TASK TO CARRY OUT: Below are some records; work out how many of their lines contain "agent" and give the number only.

DATA FOR THIS EXERCISE:
☆ ☆ ☆

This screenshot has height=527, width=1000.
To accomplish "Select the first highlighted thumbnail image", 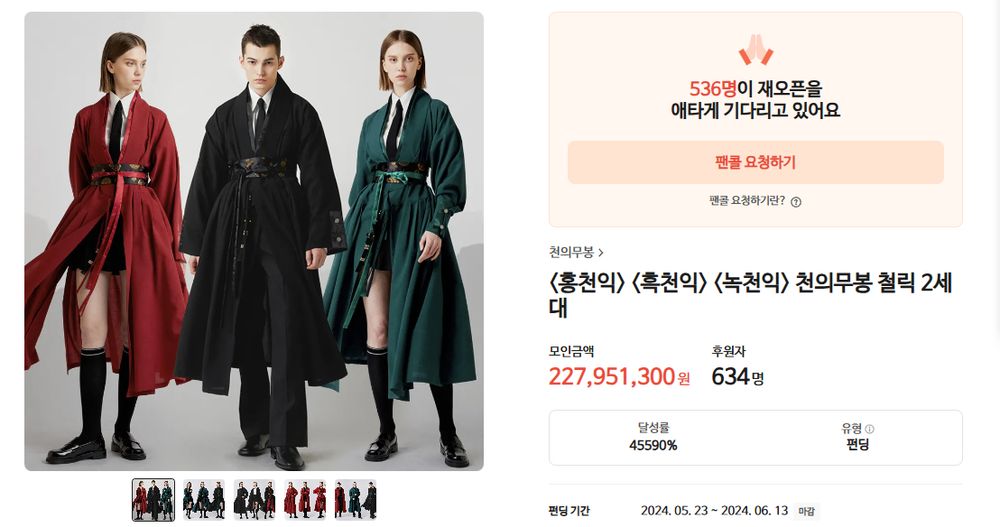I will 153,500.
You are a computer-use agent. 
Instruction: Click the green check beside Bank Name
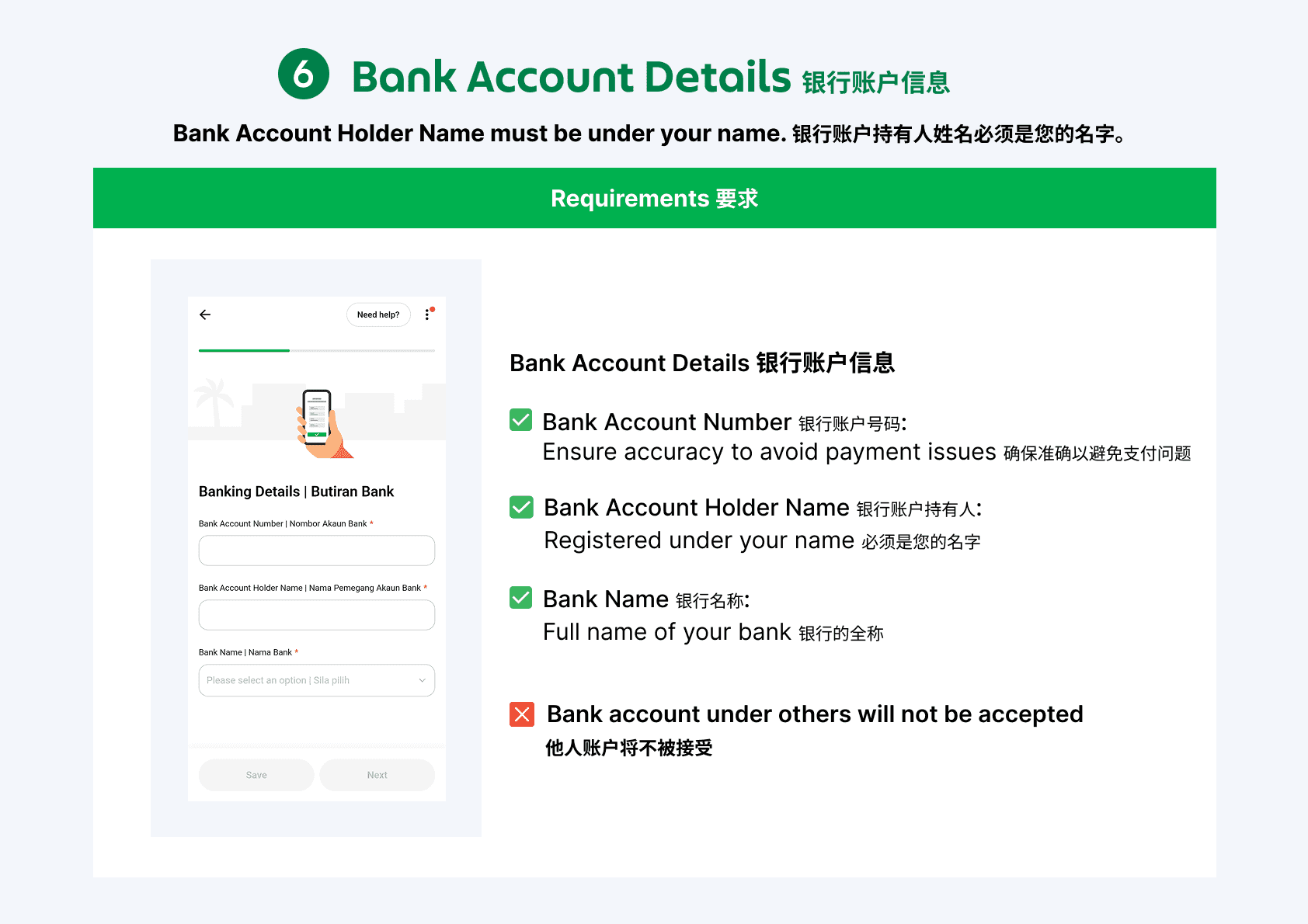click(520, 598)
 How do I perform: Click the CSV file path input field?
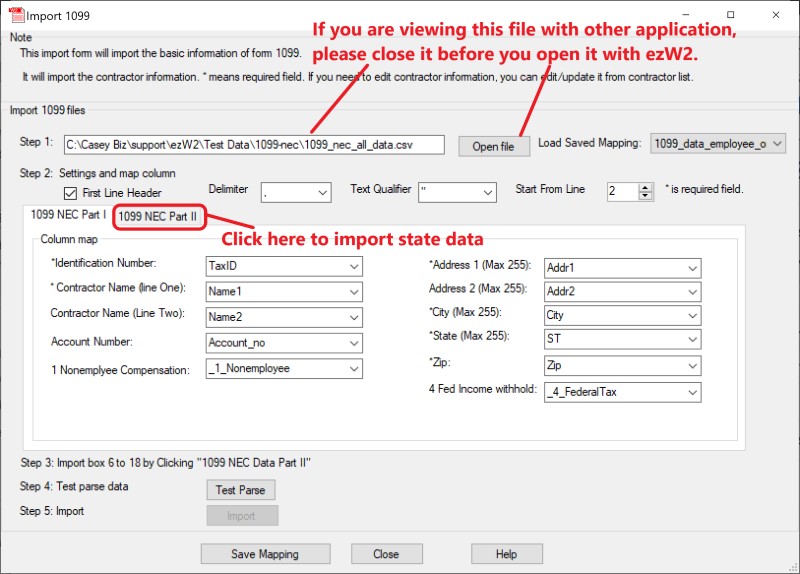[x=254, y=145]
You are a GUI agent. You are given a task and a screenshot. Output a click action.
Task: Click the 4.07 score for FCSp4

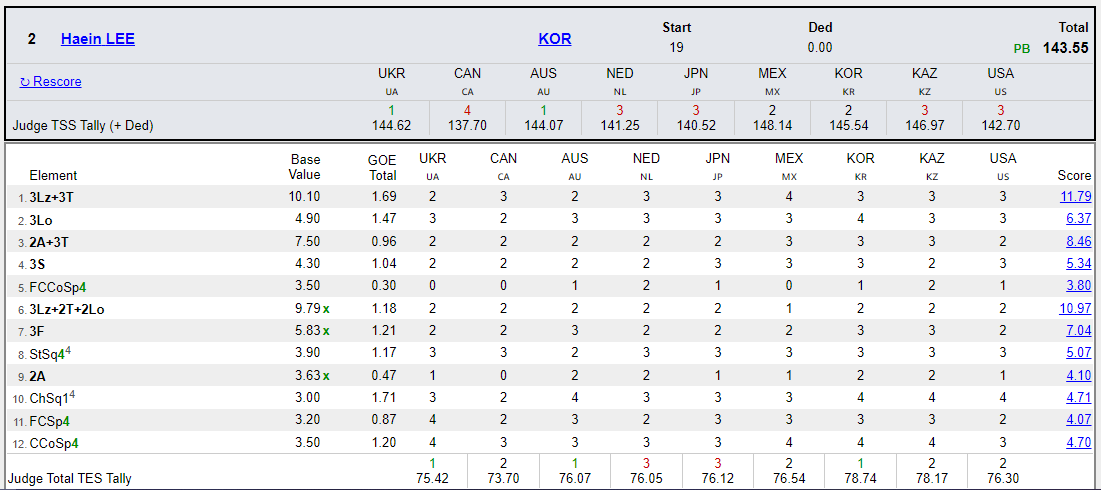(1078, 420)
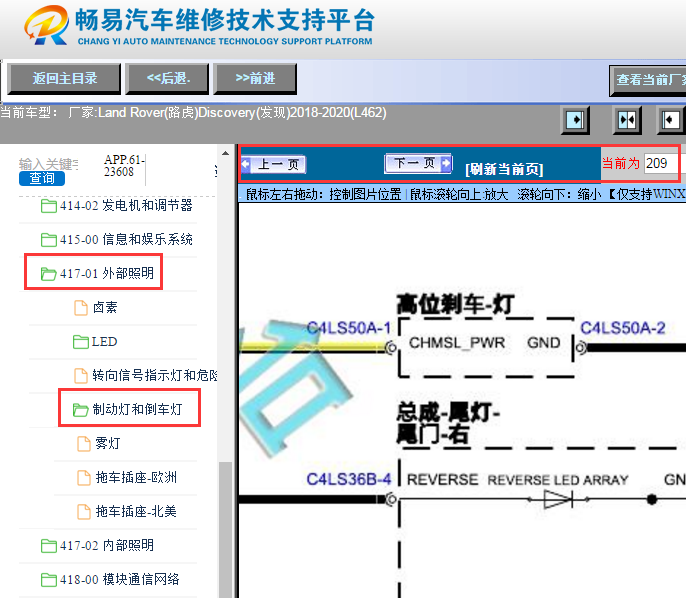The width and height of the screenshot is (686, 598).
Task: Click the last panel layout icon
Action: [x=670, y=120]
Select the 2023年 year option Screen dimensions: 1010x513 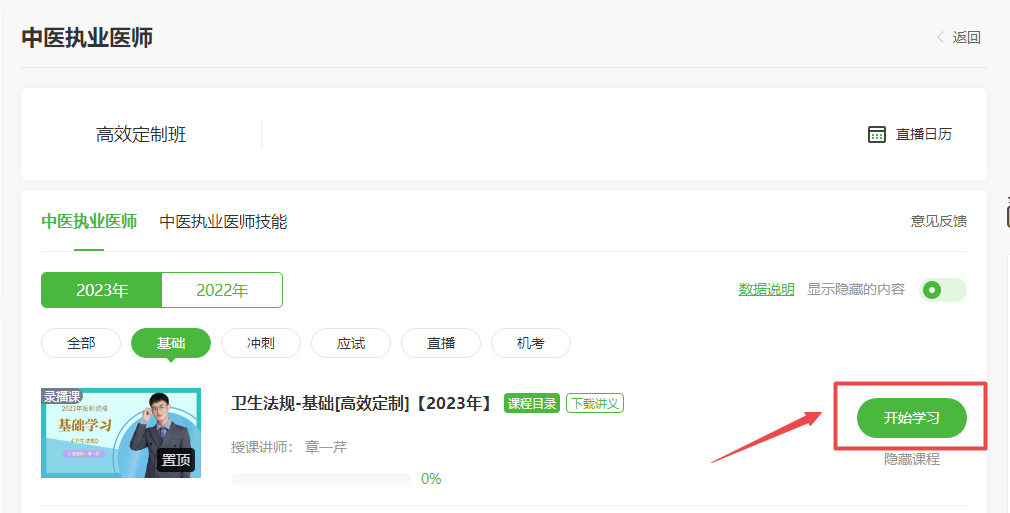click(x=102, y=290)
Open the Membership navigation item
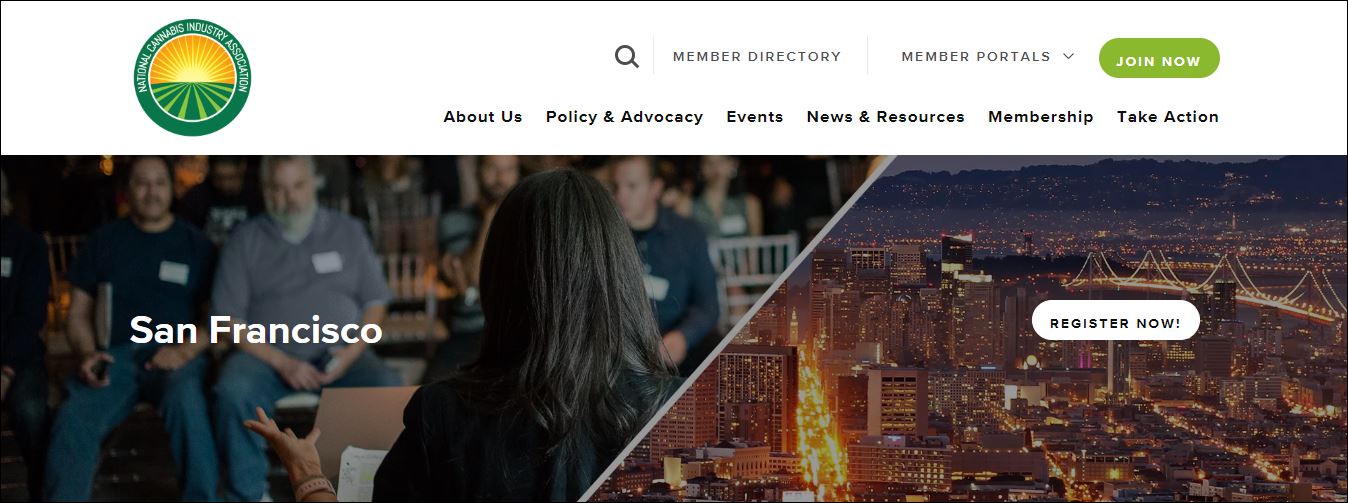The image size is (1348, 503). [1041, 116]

☆ ☆ ☆

TASK RESULT: 2